[Data extracts — start]

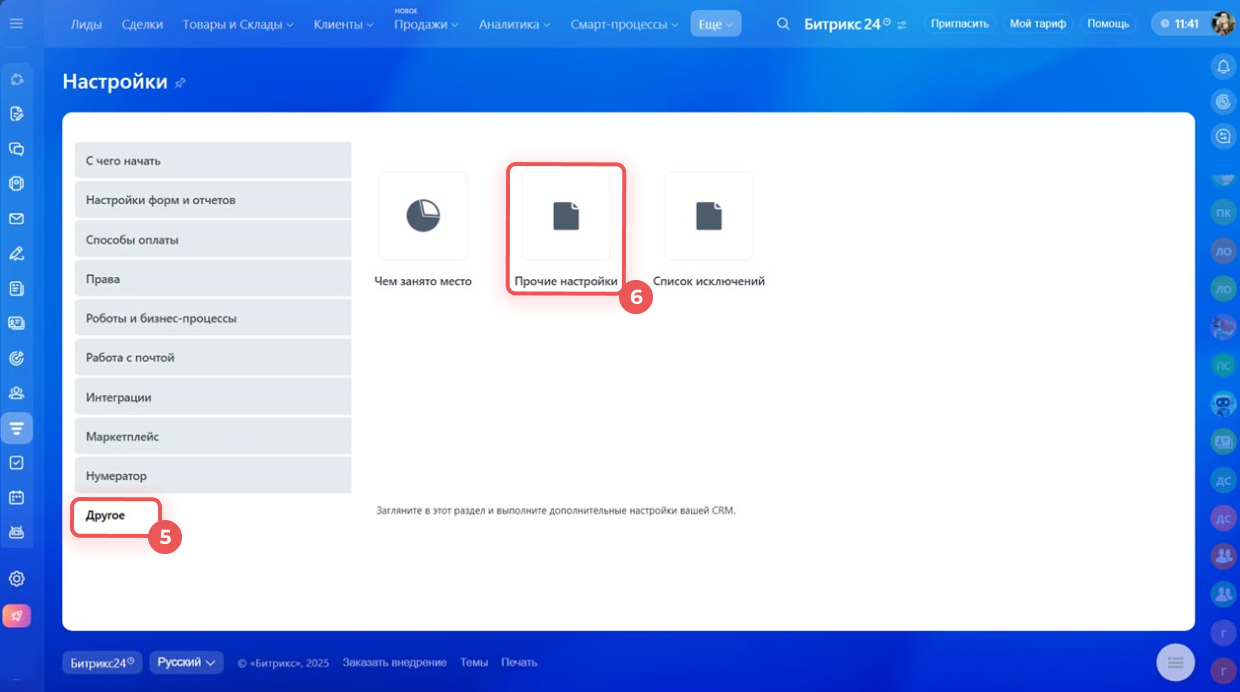This screenshot has height=692, width=1240.
Task: Open the mail envelope icon in left sidebar
Action: pyautogui.click(x=16, y=218)
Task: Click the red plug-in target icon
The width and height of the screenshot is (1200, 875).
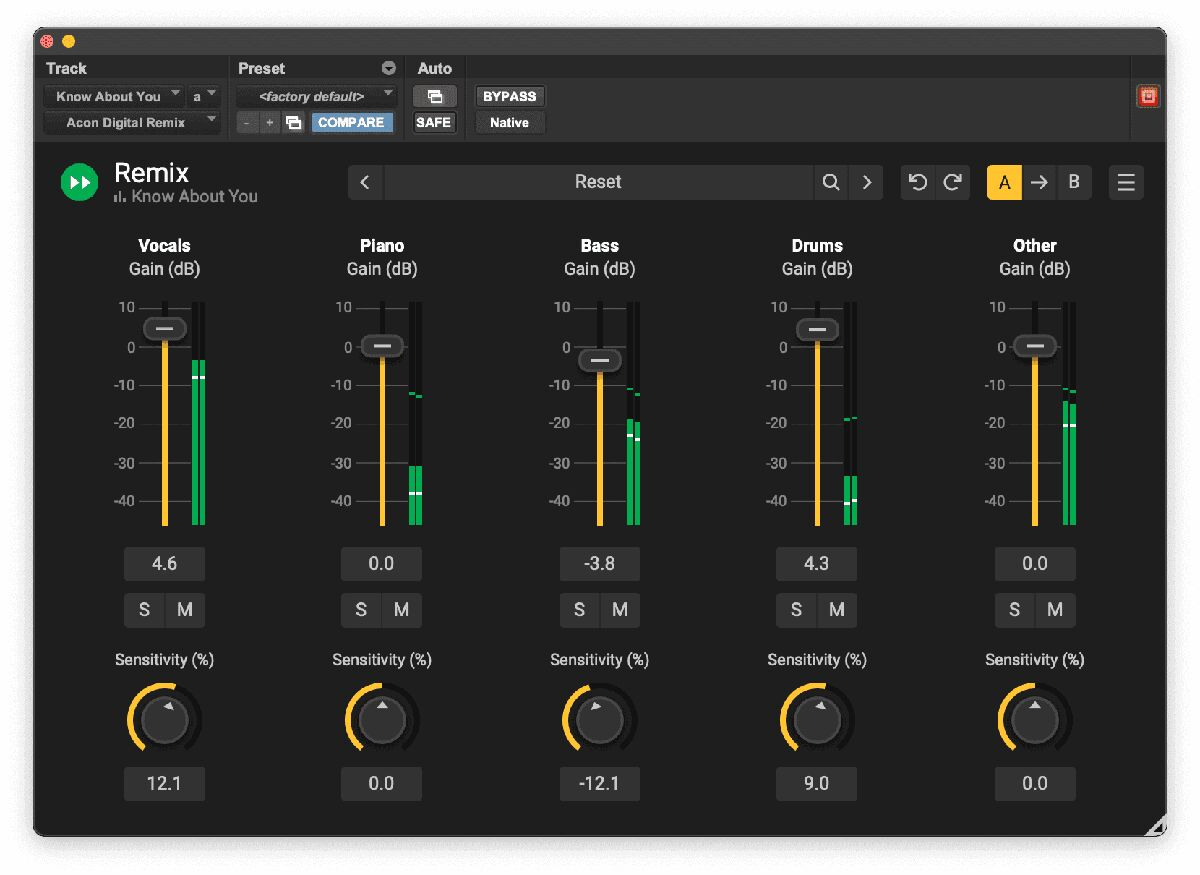Action: [x=1148, y=97]
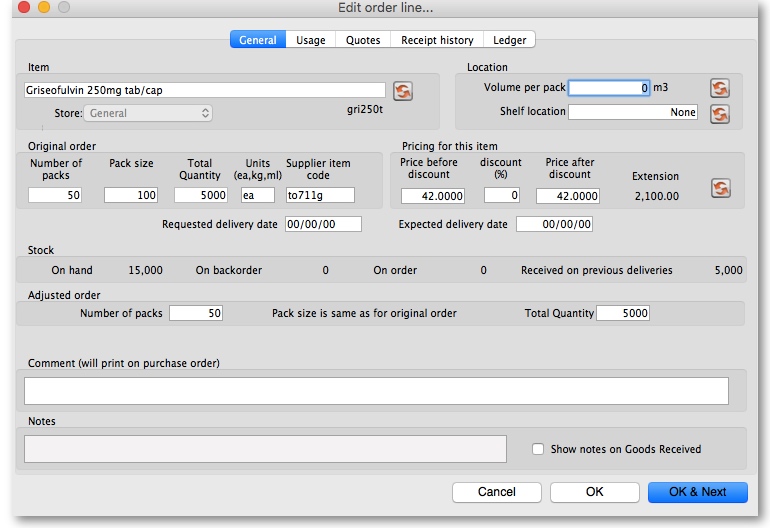
Task: Click the Griseofulvin item name field
Action: click(204, 90)
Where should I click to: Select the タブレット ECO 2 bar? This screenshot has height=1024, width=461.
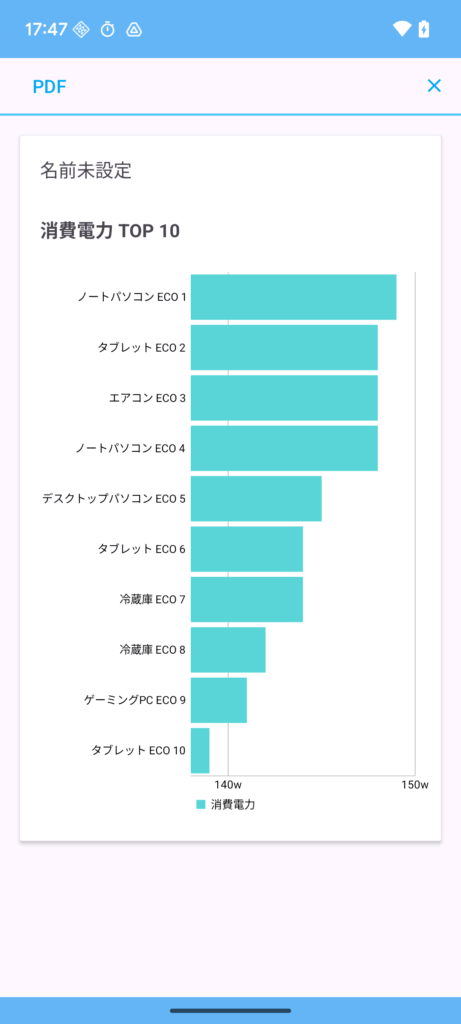coord(284,347)
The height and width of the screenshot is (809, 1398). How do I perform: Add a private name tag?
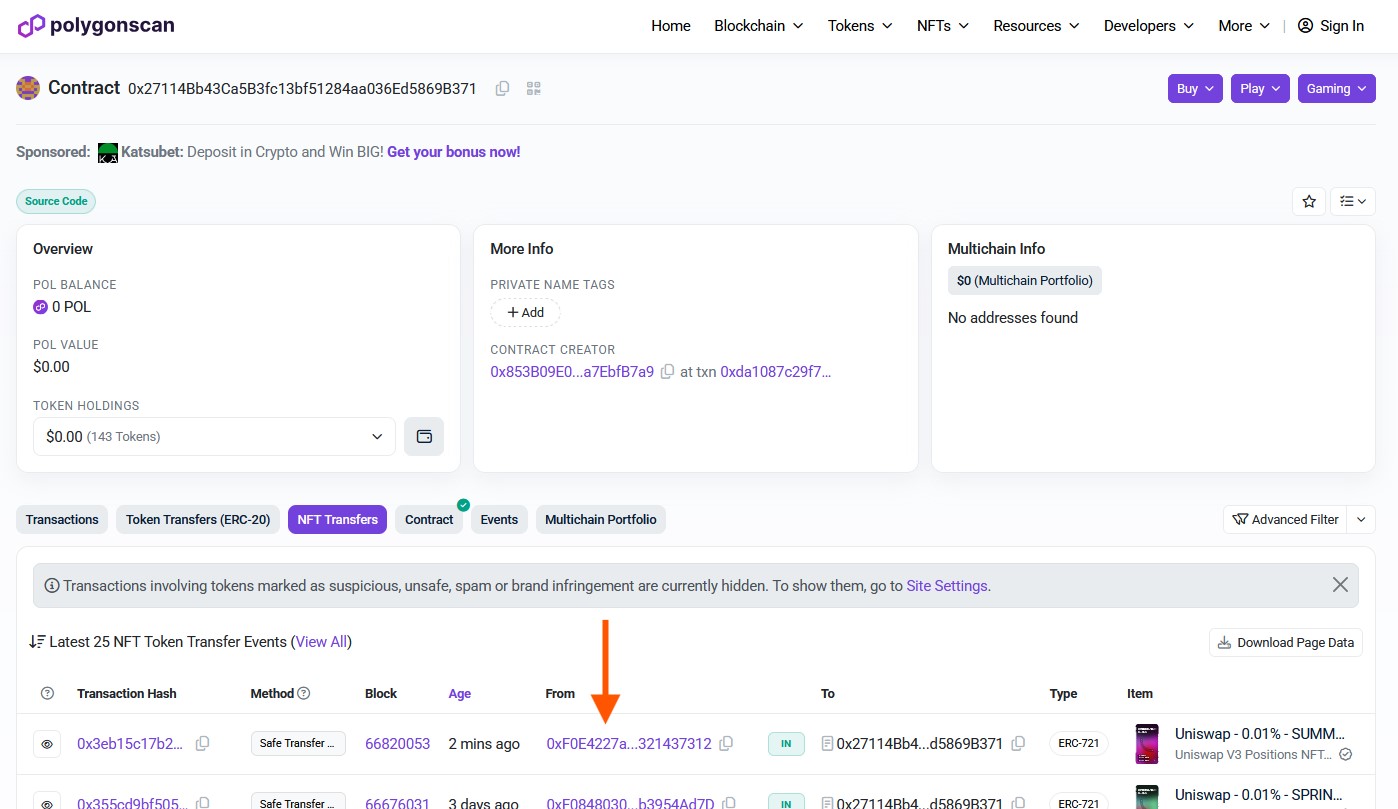(525, 313)
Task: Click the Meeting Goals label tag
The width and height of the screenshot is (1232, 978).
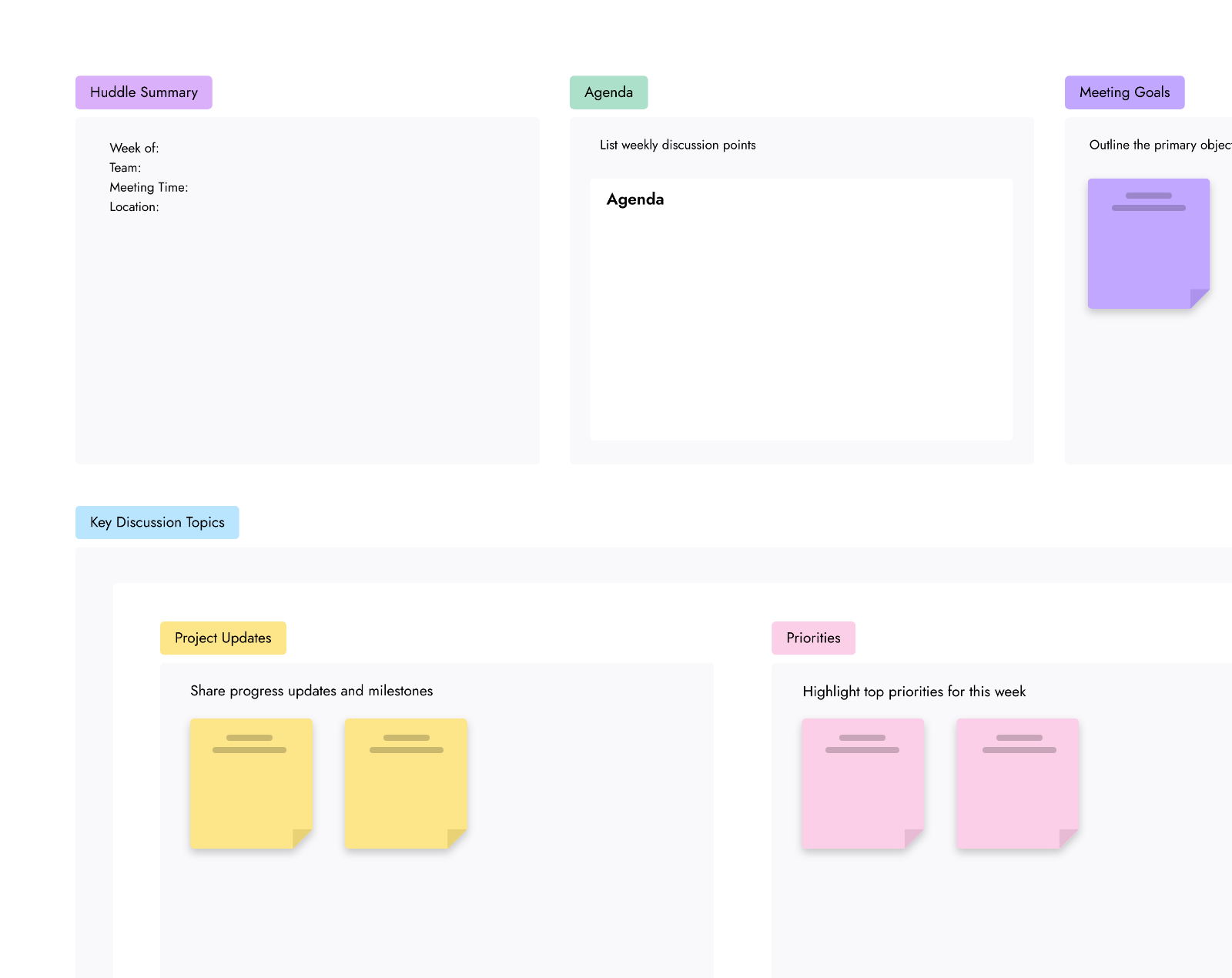Action: point(1124,92)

[Data extracts — finish]

▶ **What you need to do**
Would you transcribe, exactly and only, the lines from the one that contains "The height and" through the last line of the data above, without any pictures?

▶ **Exercise response**
The height and width of the screenshot is (809, 1398). How do I perform: Add a private name tag?
(525, 313)
Task: Click the Meeting Goals label tag
The width and height of the screenshot is (1232, 978).
Action: point(1124,92)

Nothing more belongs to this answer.